5) Speaking of reanimation, I know I'm not the first to suggest this, but don’t you think it would be fun to bring Borges back and show him the Wikipedia? As my friend Bob pointed out the other night, the author of “Tlön Uqbar, Orbis Tertius” would surely thrill to the fact that the entries for Kashyyk and Tattoine outstrip, in length and detail, the entries for, say, Saturn and Neptune.

He would also, surely, appreciate that empty feeling you get at the end of an evening spent in the byways of the Web, wandering, and not necessarily ever finding what you started out looking for:
Unbridled hopefulness was succeeded, naturally enough, by a similarly disproportionate depression. The certainty that some bookshelf in some hexagon contained precious books, yet that those precious books were forever out of reach, was almost unbearable.


6) Something else I think Borges would have appreciated is the literary hoax recently perpetrated by an anonymous enemy of English writer A. N. Wilson.
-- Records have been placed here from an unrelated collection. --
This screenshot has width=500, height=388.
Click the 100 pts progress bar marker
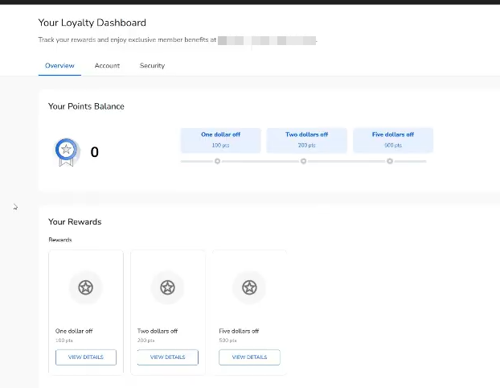tap(217, 161)
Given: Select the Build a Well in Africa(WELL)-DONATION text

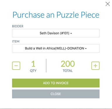Looking at the screenshot, I should (54, 48).
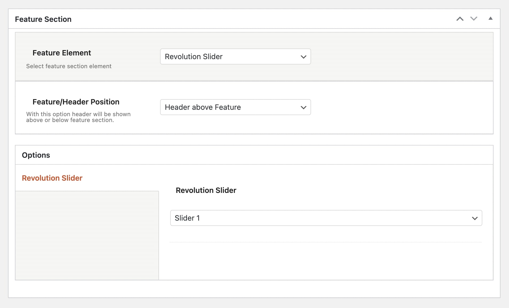Click the Feature/Header Position label
The height and width of the screenshot is (308, 509).
coord(76,102)
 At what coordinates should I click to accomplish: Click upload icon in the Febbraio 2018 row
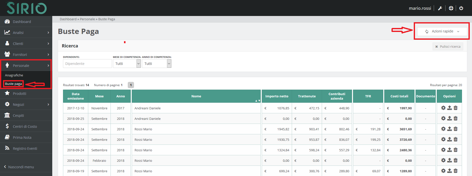pyautogui.click(x=450, y=160)
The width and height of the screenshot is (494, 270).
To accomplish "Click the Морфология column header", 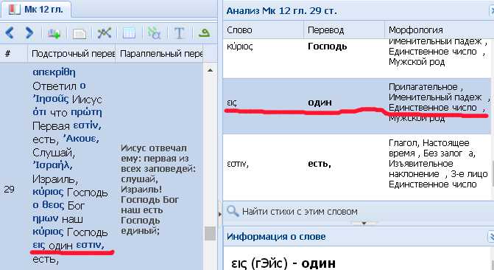I will (x=438, y=30).
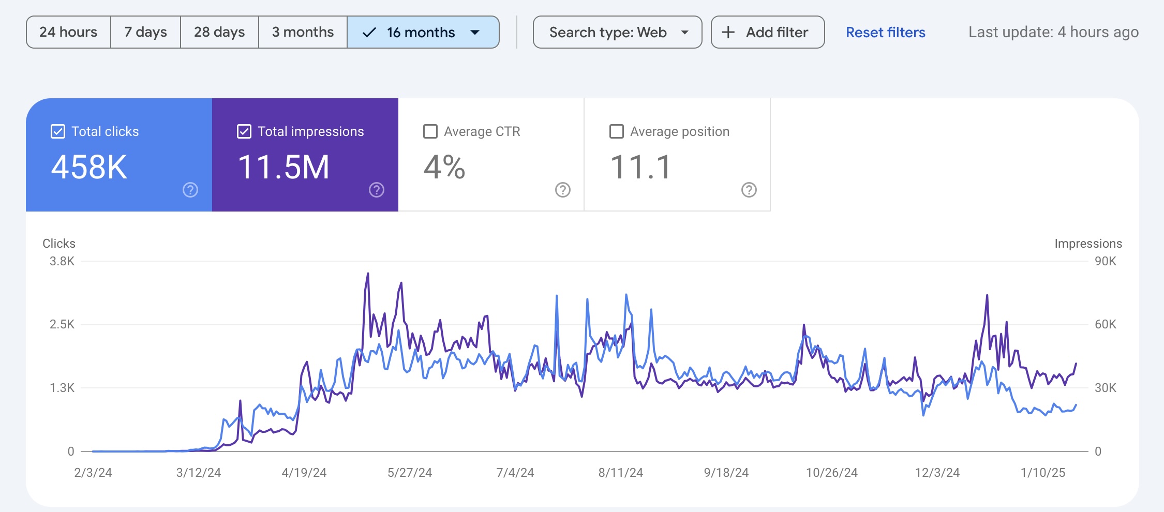Switch to the 7 days range
This screenshot has height=512, width=1164.
(x=145, y=33)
Wilson, many of whose books I love, but who seems to be a monstrous prick (His memoir of his friendship with Iris Murdoch and John Bayley is the most mean-spirited and petty book I’ve ever read.) was suckered into including in his recent biography of poet John Betjeman a letter that was a complete forgery.
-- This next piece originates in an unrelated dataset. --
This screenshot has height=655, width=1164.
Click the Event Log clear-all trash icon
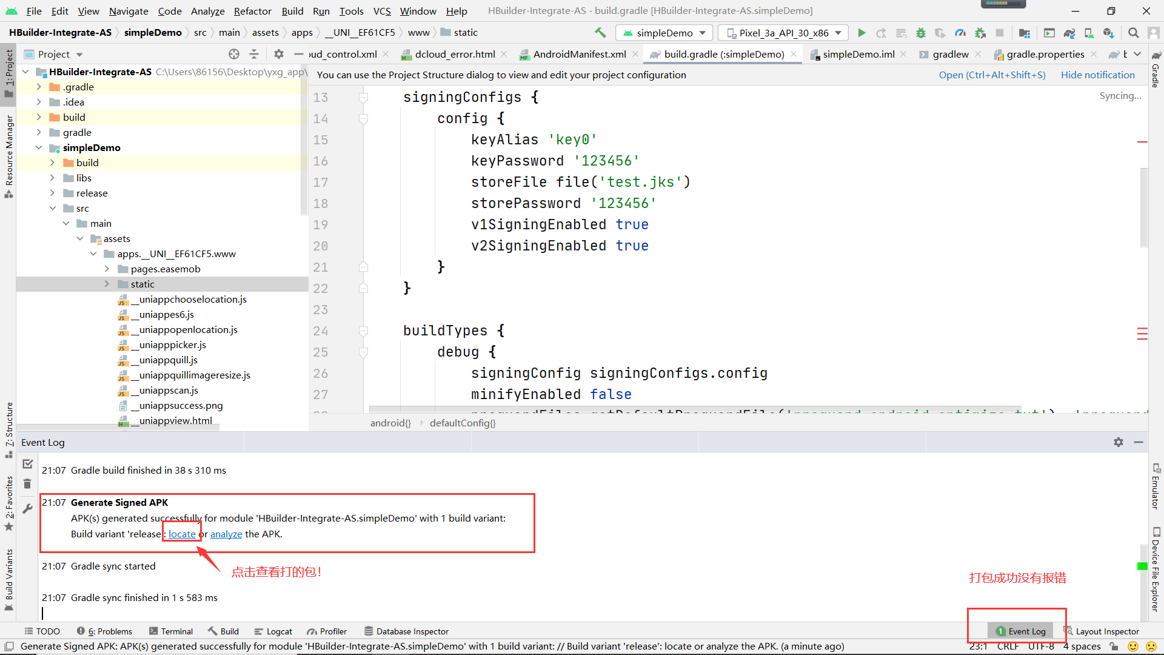pos(27,483)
The forgery came to light when its unknown author (suspected to be the author of another recent Betjeman biography), who had supplied the letter to Wilson under the name of Eve de Harben (an anagram of "Ever been had?") wrote to the Sunday Times of London, revealing that the letter was a forgery . . . and that the initial letters of each of the sentences of the missive, taken in order, spelled out “A. N. Wilson is a shit."

Nearly as much fun, for me, was that the letter refers to Anthony Powell:
Anthony Powell has written to me, and mentions you admiringly. Some of his comments about the Army are v. funny. He's somebody I'd like to know better when the war is over. I find his letters funnier than his books.


7) And, on the topic of things that don’t exist, my friend and former co-worker Erin says:
I tried to post a comment to your blog but it wouldn't let me! I dreamed a few nights ago that I wrote a book called Scurry and that I had to approve the cover design (a b/w photo of a fully dressed woman sitting at the tide line of a Scottish-looking beach) while talking on a cell phone and driving in traffic. What’s with all the book dreams?

All I could tell Erin was that if she’ll actually publish Scurry, I’ll write about it here.

8) Boswell, in his London Journal, records some advice that we bloggers should probably take to heart:
I read [Lord Erskine] a little of [my journal] this evening. To be sure it is very carelessly wrote, which he freely took notice, and said it might become a habit to me to write in that manner, so that I would learn a mere slatternly style. He advised me to take more pains upon it, and to render it useful by being a good method to practice writing: to turn periods and render myself ready at different kinds of expression. He is very right. I shall be more attentive for the future, and rather give a little neatly done than good deal slovenly.


9) And, finally, since my book-laden return from Portland (and Powell’s) in early July, I’ve only bought four books. Well, unless you count the four Hard Case Crime books that came in the mail. Or the couple of New York Review Books that a friend sent me. Or the mystery novel my dad lent me.

Regardless, I’ve made progress. For the first time in several years, I’ve got fewer unread books in the house than I did two months ago.

It’s important, in these late-summer days, to enjoy small victories. Enjoy the holiday.